I have trained a custom pedestrian detection tiny_yolov2 model using the instructions provided in https://github.com/AlexeyAB/darknet/tree/47c7af1cea5bbdedf1184963355e6418cb8b1b4f#how-to-train-pascal-voc-data
The model configuration file can be found in the link : https://gist.github.com/sjaiswal25/df6c1b6b0a87f3cab8e663d22c8fb771 .
The weights are then converted to keras weights using the information provided in here : https://github.com/allanzelener/YAD2K.
I used the keras weight to create a .zip file using the code in the link https://gist.github.com/sjaiswal25/fb3c0eb1fcb425856dfa4c5b479b4c28
When I try to use the converted model with the parallel inference framework as in the code here: https://gist.github.com/sjaiswal25/06ab93868542212d0c07e8a9e8e264ed ,
the output of the getpredictedobjects method is weird: DetectedObject(exampleNumber=0, centerX=0.8525803685188293, centerY=4.001579834730364, width=0.6479467153549194, height=89.76138305664062,...).
Since the input to the model is a 224x224 image, it will result in output predictions of dimension 7x7x30.Hence, it is must that the height cannot be greater than 7.
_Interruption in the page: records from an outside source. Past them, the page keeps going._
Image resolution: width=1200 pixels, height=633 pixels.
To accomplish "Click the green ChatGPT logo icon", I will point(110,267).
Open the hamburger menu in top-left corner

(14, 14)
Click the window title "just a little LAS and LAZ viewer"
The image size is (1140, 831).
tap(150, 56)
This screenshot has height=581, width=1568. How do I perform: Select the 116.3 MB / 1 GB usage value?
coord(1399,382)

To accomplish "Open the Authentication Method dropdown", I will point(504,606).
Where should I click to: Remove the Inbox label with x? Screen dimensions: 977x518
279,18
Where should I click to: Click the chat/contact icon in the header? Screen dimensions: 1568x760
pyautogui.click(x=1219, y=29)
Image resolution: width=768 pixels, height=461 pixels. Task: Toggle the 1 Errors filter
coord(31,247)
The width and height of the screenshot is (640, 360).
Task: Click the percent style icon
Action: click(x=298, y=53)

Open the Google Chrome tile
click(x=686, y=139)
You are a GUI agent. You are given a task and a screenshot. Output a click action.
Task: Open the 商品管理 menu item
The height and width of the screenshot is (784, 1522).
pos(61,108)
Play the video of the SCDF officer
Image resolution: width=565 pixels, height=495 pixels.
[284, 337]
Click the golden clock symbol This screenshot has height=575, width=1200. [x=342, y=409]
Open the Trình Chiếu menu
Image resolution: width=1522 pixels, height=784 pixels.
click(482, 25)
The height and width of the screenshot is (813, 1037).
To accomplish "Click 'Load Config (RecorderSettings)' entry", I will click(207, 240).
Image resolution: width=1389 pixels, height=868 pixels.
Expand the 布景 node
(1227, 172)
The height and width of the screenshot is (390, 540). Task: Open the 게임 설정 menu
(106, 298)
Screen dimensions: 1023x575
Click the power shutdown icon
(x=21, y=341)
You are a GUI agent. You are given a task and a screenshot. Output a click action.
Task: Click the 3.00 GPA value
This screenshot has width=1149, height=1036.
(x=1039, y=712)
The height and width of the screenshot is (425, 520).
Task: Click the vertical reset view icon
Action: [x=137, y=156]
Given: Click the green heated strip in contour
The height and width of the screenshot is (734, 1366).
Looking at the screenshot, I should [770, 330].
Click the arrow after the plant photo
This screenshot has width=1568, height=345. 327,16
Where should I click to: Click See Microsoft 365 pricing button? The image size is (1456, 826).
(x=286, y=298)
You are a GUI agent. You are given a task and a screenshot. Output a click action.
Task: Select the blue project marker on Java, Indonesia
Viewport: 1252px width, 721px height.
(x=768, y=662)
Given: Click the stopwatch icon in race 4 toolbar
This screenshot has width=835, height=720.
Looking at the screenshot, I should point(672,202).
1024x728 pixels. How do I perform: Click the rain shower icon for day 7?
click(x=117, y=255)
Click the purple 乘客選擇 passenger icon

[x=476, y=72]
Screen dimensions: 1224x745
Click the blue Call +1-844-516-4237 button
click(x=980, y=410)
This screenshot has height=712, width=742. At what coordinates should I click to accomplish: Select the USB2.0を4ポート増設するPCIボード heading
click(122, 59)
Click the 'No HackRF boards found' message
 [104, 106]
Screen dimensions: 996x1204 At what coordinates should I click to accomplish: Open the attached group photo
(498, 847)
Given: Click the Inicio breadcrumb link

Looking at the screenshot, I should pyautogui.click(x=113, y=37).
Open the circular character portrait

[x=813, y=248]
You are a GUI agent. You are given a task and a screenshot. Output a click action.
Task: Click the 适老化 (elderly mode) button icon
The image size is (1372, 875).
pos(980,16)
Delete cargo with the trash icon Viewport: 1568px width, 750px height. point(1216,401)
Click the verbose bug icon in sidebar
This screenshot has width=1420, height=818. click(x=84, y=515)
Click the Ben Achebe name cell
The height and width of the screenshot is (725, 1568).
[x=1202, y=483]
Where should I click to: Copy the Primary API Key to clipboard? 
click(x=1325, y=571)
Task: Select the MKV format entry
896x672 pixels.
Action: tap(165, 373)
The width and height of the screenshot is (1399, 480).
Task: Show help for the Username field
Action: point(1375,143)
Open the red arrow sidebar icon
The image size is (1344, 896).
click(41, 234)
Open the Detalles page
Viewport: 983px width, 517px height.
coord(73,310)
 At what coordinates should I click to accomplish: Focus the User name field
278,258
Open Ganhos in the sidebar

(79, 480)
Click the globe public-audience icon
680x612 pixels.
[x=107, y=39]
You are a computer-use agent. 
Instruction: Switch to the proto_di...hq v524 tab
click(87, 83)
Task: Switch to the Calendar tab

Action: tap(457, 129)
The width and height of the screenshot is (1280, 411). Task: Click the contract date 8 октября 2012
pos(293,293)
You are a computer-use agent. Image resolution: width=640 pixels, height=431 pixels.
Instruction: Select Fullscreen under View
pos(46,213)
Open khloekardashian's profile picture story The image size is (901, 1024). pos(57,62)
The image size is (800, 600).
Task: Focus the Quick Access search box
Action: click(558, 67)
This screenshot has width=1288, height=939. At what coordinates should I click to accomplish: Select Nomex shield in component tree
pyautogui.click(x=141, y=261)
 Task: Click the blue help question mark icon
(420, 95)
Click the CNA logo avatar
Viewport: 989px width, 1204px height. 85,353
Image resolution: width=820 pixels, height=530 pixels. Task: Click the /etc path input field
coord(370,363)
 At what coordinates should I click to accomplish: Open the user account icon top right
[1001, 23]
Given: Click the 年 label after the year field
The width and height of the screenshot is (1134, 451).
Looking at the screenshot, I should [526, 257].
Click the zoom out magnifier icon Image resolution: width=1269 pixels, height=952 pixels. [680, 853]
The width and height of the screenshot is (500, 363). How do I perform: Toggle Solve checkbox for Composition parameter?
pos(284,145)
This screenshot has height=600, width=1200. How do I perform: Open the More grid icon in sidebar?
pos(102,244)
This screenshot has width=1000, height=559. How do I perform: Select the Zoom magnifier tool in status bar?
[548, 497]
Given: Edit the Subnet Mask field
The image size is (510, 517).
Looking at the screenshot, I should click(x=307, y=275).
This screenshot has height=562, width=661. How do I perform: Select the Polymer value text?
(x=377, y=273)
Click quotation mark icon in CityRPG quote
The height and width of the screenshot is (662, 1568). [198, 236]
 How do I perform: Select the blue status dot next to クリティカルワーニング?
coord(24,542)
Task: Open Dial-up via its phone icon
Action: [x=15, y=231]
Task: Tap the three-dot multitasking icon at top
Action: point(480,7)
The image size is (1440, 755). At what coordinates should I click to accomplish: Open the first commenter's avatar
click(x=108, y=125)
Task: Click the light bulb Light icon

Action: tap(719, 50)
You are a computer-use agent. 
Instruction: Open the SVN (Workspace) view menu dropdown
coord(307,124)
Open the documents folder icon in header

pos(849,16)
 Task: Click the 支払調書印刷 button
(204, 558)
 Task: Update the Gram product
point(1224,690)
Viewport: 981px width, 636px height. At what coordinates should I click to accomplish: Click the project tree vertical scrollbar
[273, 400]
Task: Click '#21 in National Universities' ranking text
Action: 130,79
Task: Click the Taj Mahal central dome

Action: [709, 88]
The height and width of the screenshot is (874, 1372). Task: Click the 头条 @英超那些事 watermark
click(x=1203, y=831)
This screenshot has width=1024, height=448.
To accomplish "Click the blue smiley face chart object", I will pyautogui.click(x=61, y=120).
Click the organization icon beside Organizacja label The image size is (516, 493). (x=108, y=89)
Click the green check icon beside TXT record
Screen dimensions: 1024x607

What could be the cause to this behaviour? Also, I have tried using the same model. weights with python and there are no issues there. I guess I am missing out on something.
Also I would like to bring to your knowledge that if i use my model with the computationalgraph.outputsingle method followed by the yoloutils.getpredicted objects on a single image, this problem doesnot persist, and the results are absolutely ok.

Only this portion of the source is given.